I wouldn't say that; HCl and salts collect in pores, of which there are myriad due to the etching, and corrosion can pick up years later.
I've seen green crud slowly bubble up under a tinned surface before; this should be impossible with a hermetically sealed (metal) surface, presumably some pinholes went through. This was something of an extreme case, soldering on wire that had been annealed in air (so, heavy black and red oxides, very rough etched surface).
Same reason other acid fluxes are counterindicated; zinc chloride being a more mild one, which melts to a salt flux which provides cleaning action while also partially decomposing into HCl, which acts to clean the joint (and bleaches the zinc out of a brass surface).
And pores being what they are, you can't really wash it out.

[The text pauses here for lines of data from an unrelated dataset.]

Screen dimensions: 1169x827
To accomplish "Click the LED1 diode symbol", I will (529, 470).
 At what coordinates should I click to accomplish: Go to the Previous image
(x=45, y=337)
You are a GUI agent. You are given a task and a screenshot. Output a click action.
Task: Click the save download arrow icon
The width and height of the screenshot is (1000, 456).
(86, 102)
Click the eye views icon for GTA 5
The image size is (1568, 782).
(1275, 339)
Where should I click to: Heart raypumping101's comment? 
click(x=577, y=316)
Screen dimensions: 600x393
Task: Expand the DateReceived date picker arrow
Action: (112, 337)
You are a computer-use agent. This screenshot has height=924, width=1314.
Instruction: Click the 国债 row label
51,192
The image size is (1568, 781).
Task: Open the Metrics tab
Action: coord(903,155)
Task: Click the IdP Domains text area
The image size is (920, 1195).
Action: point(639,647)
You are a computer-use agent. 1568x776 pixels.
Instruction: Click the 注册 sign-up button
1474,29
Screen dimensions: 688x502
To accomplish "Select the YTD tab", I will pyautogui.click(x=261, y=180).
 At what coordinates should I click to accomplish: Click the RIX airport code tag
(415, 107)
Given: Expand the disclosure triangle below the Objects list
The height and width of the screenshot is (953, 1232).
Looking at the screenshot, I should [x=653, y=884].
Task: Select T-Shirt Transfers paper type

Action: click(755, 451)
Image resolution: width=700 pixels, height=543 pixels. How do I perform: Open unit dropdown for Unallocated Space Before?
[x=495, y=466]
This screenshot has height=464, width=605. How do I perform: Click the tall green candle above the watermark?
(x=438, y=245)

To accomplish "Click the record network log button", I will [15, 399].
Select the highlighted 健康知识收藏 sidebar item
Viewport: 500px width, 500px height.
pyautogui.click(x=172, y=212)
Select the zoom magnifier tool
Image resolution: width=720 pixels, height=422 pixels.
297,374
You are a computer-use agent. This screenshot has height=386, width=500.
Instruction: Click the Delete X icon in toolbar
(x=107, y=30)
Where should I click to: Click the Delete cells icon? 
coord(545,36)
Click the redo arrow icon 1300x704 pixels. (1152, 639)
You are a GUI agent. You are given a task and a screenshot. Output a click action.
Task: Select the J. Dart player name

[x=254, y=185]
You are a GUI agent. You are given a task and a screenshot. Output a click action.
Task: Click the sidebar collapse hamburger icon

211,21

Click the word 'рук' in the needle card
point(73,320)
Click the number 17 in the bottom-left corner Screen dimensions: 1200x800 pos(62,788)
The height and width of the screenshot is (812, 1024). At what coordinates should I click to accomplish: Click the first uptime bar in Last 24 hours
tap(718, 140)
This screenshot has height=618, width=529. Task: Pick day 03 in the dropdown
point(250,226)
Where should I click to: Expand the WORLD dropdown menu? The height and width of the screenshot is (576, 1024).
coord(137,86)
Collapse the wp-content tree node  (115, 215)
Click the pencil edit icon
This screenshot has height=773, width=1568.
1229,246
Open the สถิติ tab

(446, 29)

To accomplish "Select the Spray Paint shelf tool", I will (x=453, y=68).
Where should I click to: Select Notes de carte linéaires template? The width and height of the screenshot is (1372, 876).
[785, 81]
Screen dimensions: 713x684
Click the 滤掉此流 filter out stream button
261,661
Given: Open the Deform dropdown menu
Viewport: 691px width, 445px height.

And while heat will drive off water, any salts remaining will present a barrier to metal that would otherwise seep in and coat it. (Possibly the pores can be cleaned with a nonaqueous solvent, maybe extended ultrasonication in ethanol, with an amine base to dissolve and complex the copper salts/ions?)
Speaking of base, copper and tin are both amphoteric -- it's actually quite effective to clean them in concentrated NaOH/KOH, or if you're feeling really aggressive, melt some (solid) in a spoon and give that a dip -- WEAR EYE PROTECTION as molten lye is wont to splatter, and eyes are particularly vulnerable to attack from bases. (Copper isn't very soluble this way in aqueous base alone; use ammonia solution instead. Melt is effective.)
I've used this method when tinning litz made from old enameled wire that I really shouldn't be trying to use as litz -- the enamel just turns to crud on heating, it's utterly unsolderable and has to be stripped. Treated in this way, the organics burn up, carbon is digested and copper oxides are dissolved. Washing away the crud with water leaves a clean pink surface ready to tin.
But eh, salt is salt, this should still leave contaminants in pores. I can come up with some weak reasons why it might be better behaved than acid, but ultimately I can't say I've used base to clean a large enough, cooked enough, surface to really compare effectiveness like this; it's worked in cases like magnet wire because the surface is otherwise fresh and immediately tinned. YMMV.